Cottonwood boys soccer surprised many during storybook seasonMay 30, 2022 05:52PM ● By Brian Shaw
By Brian Shaw | [email protected]
Starting the 5A state tournament as the No. 22 seed could have easily eroded the confidence of the Cottonwood boys soccer team. But to the Colts’ credit they never let what some believed was a low seeding affect what they did on the field.
The 2022 season came to an unfortunate end at Skyline in the second round for this No. 22 seed on May 17. But, the goals this Colts team achieved this year came with so many firsts it would be hard to call one 4-0 loss at perennial 5A power Skyline a failure, according to new Cottonwood head coach BryLee Harvest.
“Our season came to an end today, but what a remarkable and historic season that was for our boys and program,” said Harvest, the first-year head coach who watched his Colts do what few believed was even possible and also do something that hasn’t been accomplished at Cottonwood since 2008.
These Colts were no pushover at state. That much was apparent after a two-overtime non-league game that Harvest set up against 5A power Jordan one week before the state tournament showed the Colts’ determination. It was arranged to get Cottonwood (10-10, 8-4 Region 7) ready for the state tournament grind. The Colts lost that one 2-1 in double overtime at Jordan in an all-out war on May 6, but it prepared them for what was to come.
Beginning with the 5A state tournament play-in game at home May 12 against No. 27 Timpview, Cottonwood had some nerves going into this all-to-play-for decider for a state tournament berth early in the match.
“I cannot even recall how long it's been since we had the luxury of playing at home in the playoffs,” Harvest said. “But, the boys were clearly jittery playing in front of our community and playing very sloppy.”
Timpview struck first blood, and years of futility seemed to be catching up to Cottonwood, said the first-year head coach.
“We just had no answers to their aggressive approach to the game,” recalled Harvest. “We recollected ourselves at halftime and had a couple chances here and there, but still could not break through their defense [that had bunkered in and was holding on for the win].”
According to Harvest, the Colts were playing with only three defenders in the back to try and get an equalizer. Then, with three minutes to play, a cross into Timpview’s 18-yard box led to a scramble. Senior Isma Byangoy pounced on the loose ball and tapped it into the net past the flailing Timpview goalkeeper. What happened next, well, that’s why stories are written and told.
“It was just absolute mayhem when that ball hit the back of the net. The fans were screaming and the team received a huge boost of momentum in the game,” Harvest said.
Heading into overtime, one of Harvest’s assistant coaches approached him about keeping three defenders in the back and going for the early game winner, but ultimately left the decision up to him.

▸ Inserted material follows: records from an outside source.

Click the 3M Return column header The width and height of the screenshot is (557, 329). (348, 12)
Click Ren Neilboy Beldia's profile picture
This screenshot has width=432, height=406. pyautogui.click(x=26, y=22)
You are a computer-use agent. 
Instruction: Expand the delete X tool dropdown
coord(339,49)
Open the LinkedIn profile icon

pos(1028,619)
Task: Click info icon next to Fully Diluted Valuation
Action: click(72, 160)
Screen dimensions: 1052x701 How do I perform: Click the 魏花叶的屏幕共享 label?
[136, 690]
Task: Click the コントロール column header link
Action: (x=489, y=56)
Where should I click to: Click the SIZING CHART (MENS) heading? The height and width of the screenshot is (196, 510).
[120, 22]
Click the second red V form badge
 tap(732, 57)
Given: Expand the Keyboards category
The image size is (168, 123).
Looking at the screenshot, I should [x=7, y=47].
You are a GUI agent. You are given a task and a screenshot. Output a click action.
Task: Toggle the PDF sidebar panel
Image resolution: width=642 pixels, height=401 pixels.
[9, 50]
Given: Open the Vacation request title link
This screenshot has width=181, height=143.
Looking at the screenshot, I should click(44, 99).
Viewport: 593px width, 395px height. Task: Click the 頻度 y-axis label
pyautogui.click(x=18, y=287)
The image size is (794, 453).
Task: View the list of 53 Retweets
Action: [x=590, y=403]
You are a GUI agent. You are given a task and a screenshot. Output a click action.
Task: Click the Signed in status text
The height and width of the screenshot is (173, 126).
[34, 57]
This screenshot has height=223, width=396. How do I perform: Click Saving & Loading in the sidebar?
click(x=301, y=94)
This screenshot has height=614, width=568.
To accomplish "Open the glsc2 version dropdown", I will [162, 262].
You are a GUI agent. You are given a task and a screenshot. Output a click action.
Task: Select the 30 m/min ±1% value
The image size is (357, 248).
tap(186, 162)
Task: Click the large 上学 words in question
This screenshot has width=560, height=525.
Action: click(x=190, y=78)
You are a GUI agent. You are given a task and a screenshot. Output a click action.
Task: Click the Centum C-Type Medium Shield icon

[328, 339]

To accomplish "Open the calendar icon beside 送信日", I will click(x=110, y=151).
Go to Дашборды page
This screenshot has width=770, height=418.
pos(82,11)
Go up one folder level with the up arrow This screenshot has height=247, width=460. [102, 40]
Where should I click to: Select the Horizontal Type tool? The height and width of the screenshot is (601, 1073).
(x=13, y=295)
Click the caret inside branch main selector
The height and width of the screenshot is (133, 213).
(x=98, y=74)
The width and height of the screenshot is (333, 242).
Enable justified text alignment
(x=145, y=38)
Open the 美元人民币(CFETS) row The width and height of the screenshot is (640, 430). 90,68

“I turned to the team [on the sideline] and said, ‘What do you guys want to do?’ Harvest recounted. “They said, ‘Coach, let's keep the extra attacker and go for the early goal in overtime.’”
It was in that overtime period the Colts would immediately assert their dominance, scoring a crazy goal in the first two minutes for a 2-1 win.
“[Junior] Diego Lopez whipped in a cross from near half-field and the ball landed in the feet of Riyan Bakrim who had to battle to get past their defenders. Bakrim shot the ball, deflecting off Timpview's defender straight up in the air and he proceeded to land hard on the ground,” Harvest said.
“Timpview's keeper was slightly high off his [goal] line and the ball just had this tremendous backspin and fell very oddly crossing over the goal line. [Junior] Riyan Bakrim actually had no idea that he had scored as he fell with his back away from the goal, he claimed he just saw everyone rushing the field towards him,” added the first-year head coach.
That comeback victory sent the Colts on the road for the first round of the state tournament — albeit against a familiar foe in crosstown and Region 7 rival Hillcrest.
So the Colts took the short ride across Interstate 215 to Hillcrest and for the third time this season, the Colts dispatched their crosstown rival in relatively easy fashion in a 2-1 victory.
Another short bus trip up the road to Skyline, who was Cottonwood’s rival in the old Region 6 for several years resulted in a tough ending to the season in the round of 16. But, in the new head coach’s eyes it was a storybook season regardless.
“It was a great underdog story that sets the standard for future Cottonwood soccer players,” said the first-year Cottonwood head coach. “It may be a little while for our players to recover from the realization that our season is officially over, but when they do, I want them to know that they have made their community proud and have restored pride back to Cottonwood soccer.”
This state tournament run that was kickstarted by a five-game unbeaten streak in Region 7 also proved these Colts could well be thoroughbreds by the time 2023 comes around.
“Having only lost five seniors this season, we will be back next year with a roster loaded on experience,” Harvest said. “We had over 16 juniors on this team and retain practically our entire starting lineup heading into the new season. This is only the beginning for these great group of boys.”